We are in an election cycle where I hope the wonders never cease. Susan Eisenhower, Caroline Kennedy and Tom Hayden agree on the same thing. All three want Barack Obama to be the next President of the United States.
Who does this scare? It severely frightens the establishment of both the Democratic and Republican parties. The recent purpose of our two party system has been to ferment screams of ear popping loudest and conjure the best scare tactics to cause panic among the American people.
Rudy Giuliani’s failed candidacy should illustrate that Americans do not want a catastrophe candidate. We want a candidate who offers hope, growth and opportunity. It seems more and more Americans have come to the decision that Barack Obama is that candidate.
His critics say that he is inexperienced. Teddy Kennedy told us people said the same thing about his brother Jack, but in less than two years in office he influenced a whole generation to enter public service, fight for equality and be selfless with regard to our national interest.
We have had enough of corporate greed and special interest domination of our politics. It is for this reason that Obama has the political power structure running scared. The era of special interest domination of our politics from the corporate board room to the labor union may be in jeopardy. Their selfishness has gone far enough.
An Obama victory will put an end to pitting one group of Americans against another, or what the major parties euphemistically call constituent politics. Look at either party’s web site and you will see the smoldering hodge-podge that is there view of America. We will see what should be a melting pot fractionalized into ethnic groups, gender preference and difference, age, religion, employment down to the minutest sub-group possible. (Where is the group for the one-legged gay Lithuanian priests? I joke, but if there were more than two a niche would be carved out for them.)
Once they have us separated is when their fun starts. They pit group against group and to hell with national unity. Once this occurs and victory is secured by one side or the other the new president believes he/she has the power of Christ to heal a divided nation.
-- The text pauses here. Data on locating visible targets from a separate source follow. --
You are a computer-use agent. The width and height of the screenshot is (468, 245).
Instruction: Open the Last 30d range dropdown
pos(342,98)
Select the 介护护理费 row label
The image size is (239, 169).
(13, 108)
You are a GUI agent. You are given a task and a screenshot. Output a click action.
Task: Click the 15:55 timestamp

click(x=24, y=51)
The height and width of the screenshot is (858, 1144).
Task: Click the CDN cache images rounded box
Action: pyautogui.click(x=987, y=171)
We have witnessed at least sixteen years of division. The responsibility for this chasm can be laid at the door step of both political parties. The Republicans have their Scaife and the Democrats their Soros. Both sides are involved in subverting our constitution, the media and any entity that should be independent.
There was a time when a think-tank was a laboratory for ideas not ideology. We should not have to qualify the press by ideological affiliation. The press should report news. News is reality. Reality is garnered by empirical facts not spin.
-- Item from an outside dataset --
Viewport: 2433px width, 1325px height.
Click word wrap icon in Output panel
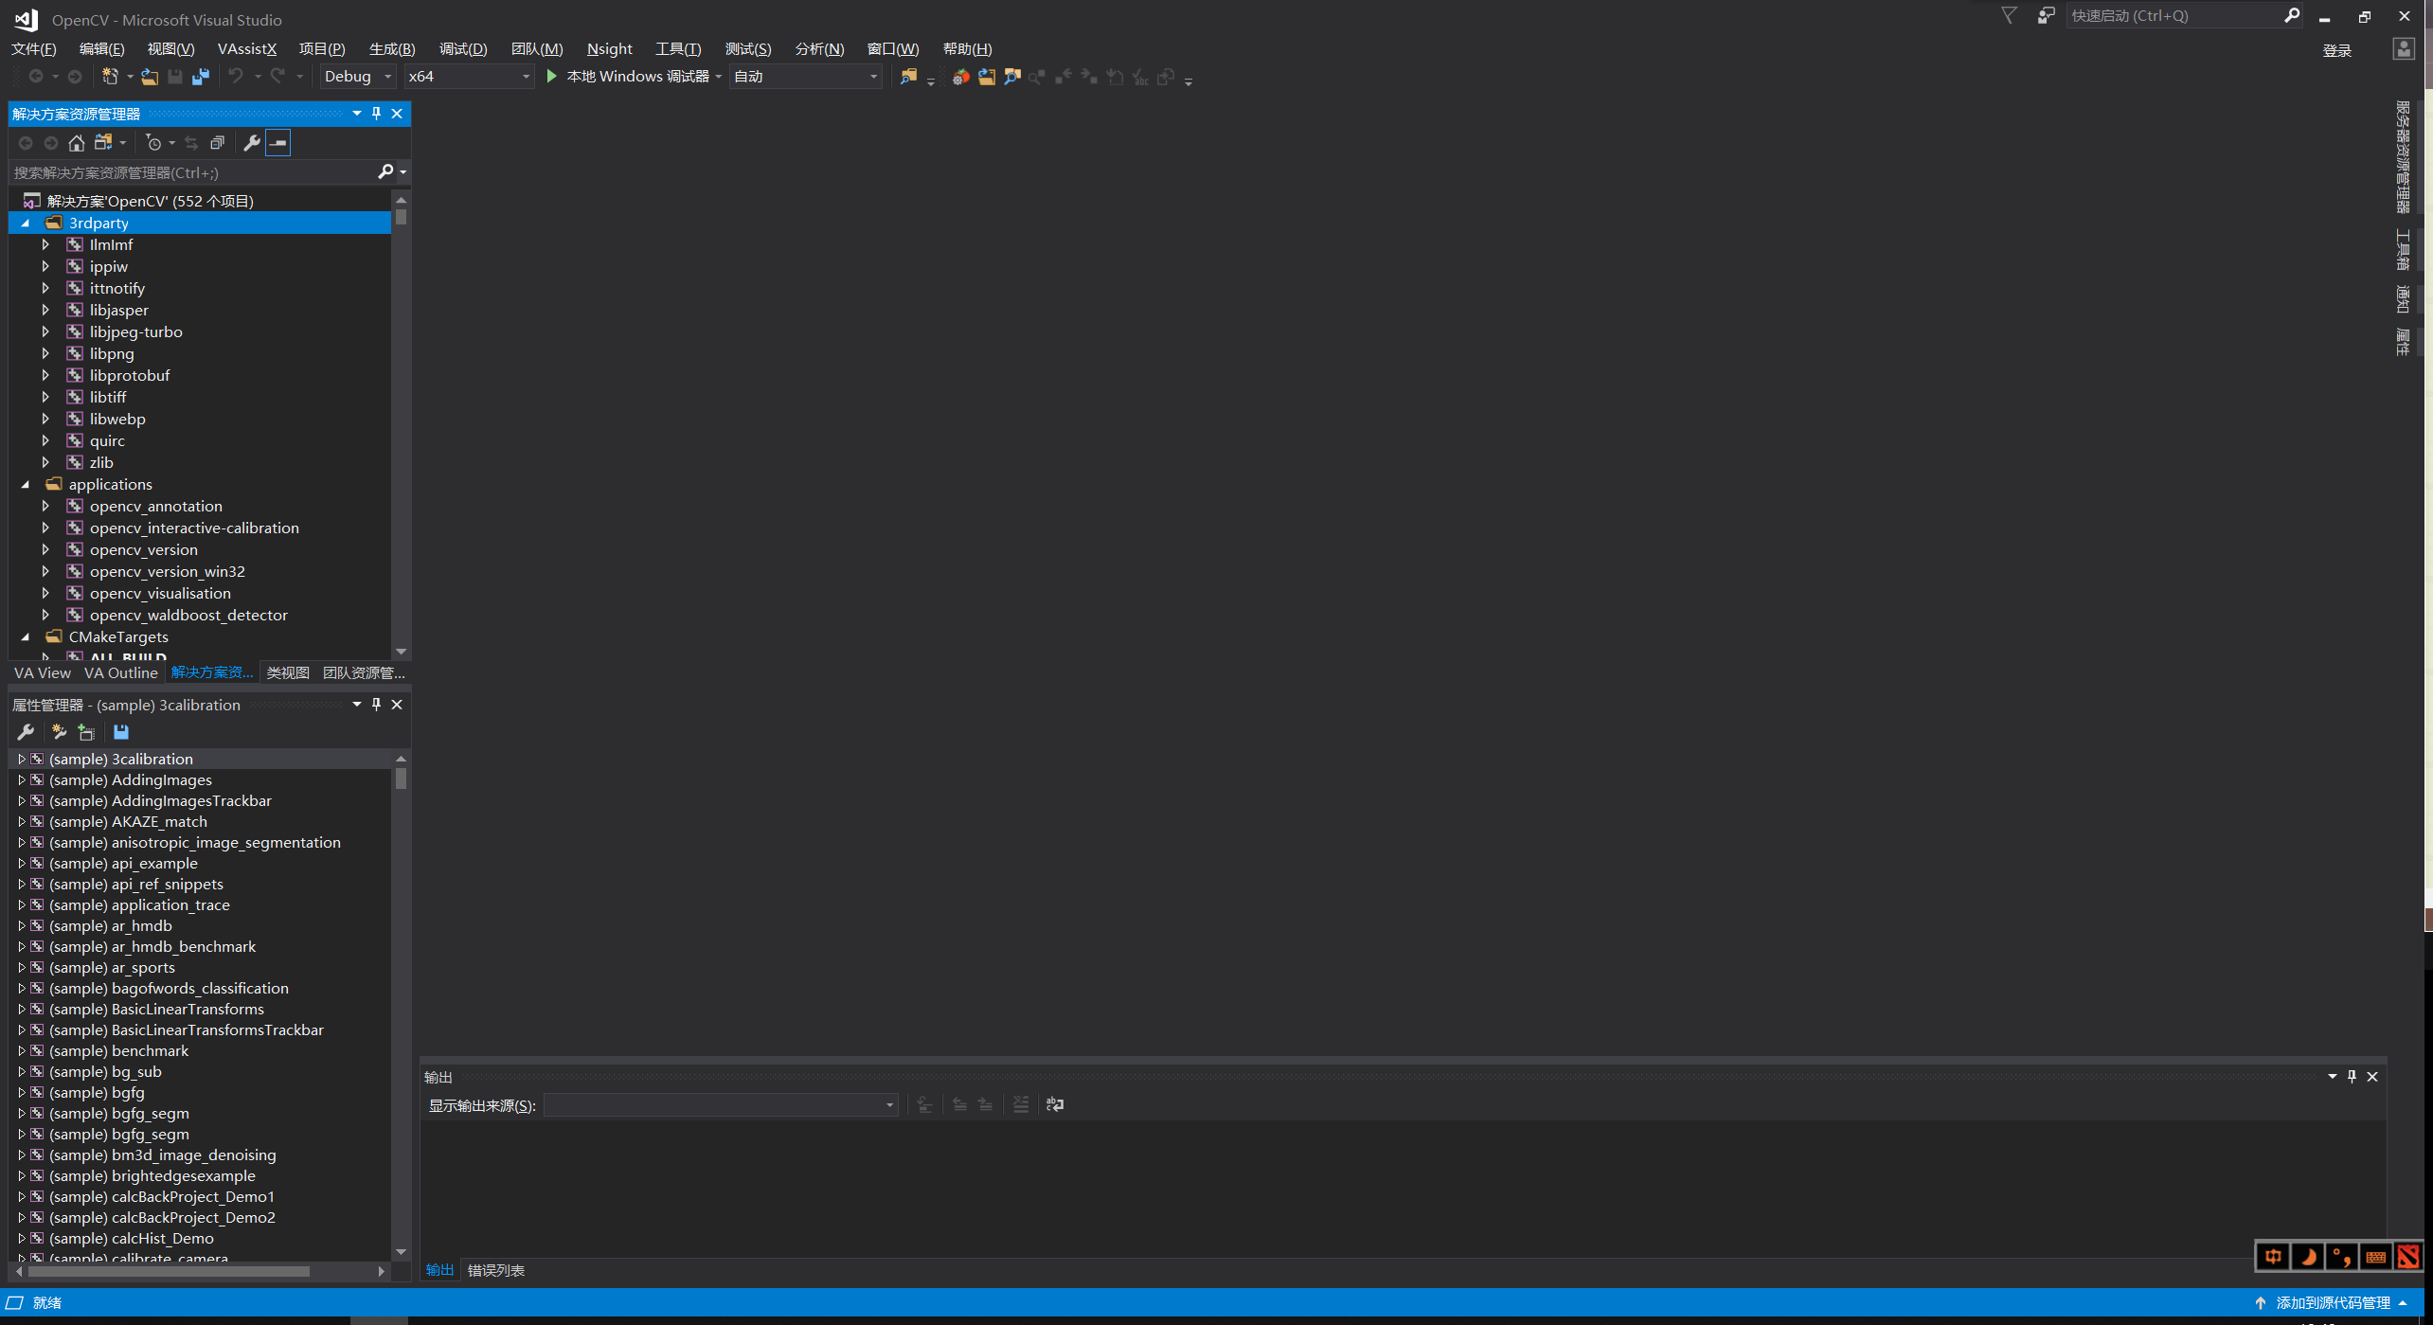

The development of public policy should satisfy a two prong test. Will the policy strengthen the state and serve the public interest. Is, for example, President Bush’s decision to cut funds from teaching hospitals and medical research to fund the war in Iraq a vital national interest? Is accruing a budget deficit of over $413 billion that excludes Iraq War appropriations for the public good? This year’s deficit, by the way, will be the largest in our nation’s history.
Cuts in aid to medical research and teaching hospitals are the front door budget cuts what about the projected budget cuts that will have to be addressed by our next president. George Bush’s objective is a smaller federal government but he has left his successor to make the hard choices as discretionary funds wither away to pay interest on our debt.
Ms. Eisenhower is correct. We need a change in our national priorities but also in our national worth both as an ideal and in reality. Our greatness should not be behind us.
There are some economists who predict in a regionalized world at the turn of the century or sooner the United States will no longer be the richest country in the world but our economy will rank fifth.
This ranking presupposes economic unity between Canada, Mexico and the Caribbean.
We seem to turn a blind-eye to the fact that as we decline as an economic power we will also decline as a military one. To promote "democracy" may have its pitfalls particularly when fostered with the brunt of a gun or state-of-the–art torture techniques. History may come back and dog one, particularly in a time of weakness.
The question we must ask ourselves this year and people in twenty-two states have to ask on Tuesday is do we want a status quo election of McCain versus Clinton or do we want a change election?
Do we want to continue to allow our international reputation to be sullied, our nation divided and our children’s future threatened?
All this is between you a lever, a stylus, pushpin or finger.
Use it for change. Use it to start the third American Revolution.
(Joe Garcia is a political consultant with 25 years of political combat experience.)